Problem requirements >> Among the entries, which lines carry the string "target"? Copy every one.

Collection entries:
- - -

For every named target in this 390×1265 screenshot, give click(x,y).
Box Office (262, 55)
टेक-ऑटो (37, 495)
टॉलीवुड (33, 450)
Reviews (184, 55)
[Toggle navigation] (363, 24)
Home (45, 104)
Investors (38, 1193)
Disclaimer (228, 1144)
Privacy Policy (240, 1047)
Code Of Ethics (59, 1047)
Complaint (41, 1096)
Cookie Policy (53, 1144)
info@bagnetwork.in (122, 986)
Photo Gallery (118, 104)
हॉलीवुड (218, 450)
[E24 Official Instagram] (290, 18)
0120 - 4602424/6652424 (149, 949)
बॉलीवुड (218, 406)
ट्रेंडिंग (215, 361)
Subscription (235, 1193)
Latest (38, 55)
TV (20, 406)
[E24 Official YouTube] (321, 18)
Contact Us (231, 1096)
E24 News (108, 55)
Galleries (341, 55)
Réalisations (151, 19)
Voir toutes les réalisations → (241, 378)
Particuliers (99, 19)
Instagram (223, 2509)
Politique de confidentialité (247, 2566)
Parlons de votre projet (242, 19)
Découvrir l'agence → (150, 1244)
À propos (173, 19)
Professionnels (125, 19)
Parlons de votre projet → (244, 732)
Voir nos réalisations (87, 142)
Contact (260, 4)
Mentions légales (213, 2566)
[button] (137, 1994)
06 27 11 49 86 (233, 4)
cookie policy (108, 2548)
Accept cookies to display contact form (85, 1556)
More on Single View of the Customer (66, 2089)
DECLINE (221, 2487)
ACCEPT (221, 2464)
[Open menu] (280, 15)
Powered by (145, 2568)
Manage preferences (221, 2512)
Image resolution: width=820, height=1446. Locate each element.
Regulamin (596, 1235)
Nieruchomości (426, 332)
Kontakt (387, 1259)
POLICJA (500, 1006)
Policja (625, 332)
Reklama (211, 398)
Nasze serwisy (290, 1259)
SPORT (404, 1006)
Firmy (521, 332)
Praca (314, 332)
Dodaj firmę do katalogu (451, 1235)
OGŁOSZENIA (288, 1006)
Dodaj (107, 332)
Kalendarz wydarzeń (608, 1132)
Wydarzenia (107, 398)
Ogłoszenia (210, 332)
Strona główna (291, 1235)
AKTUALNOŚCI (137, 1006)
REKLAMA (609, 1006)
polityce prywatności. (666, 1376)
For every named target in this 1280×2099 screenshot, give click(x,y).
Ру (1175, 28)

- - -

Response to this exercise >>
For every named target in this 390×1265 screenshot, give click(x,y).
For every named target in this 1280×2099 screenshot, give click(x,y).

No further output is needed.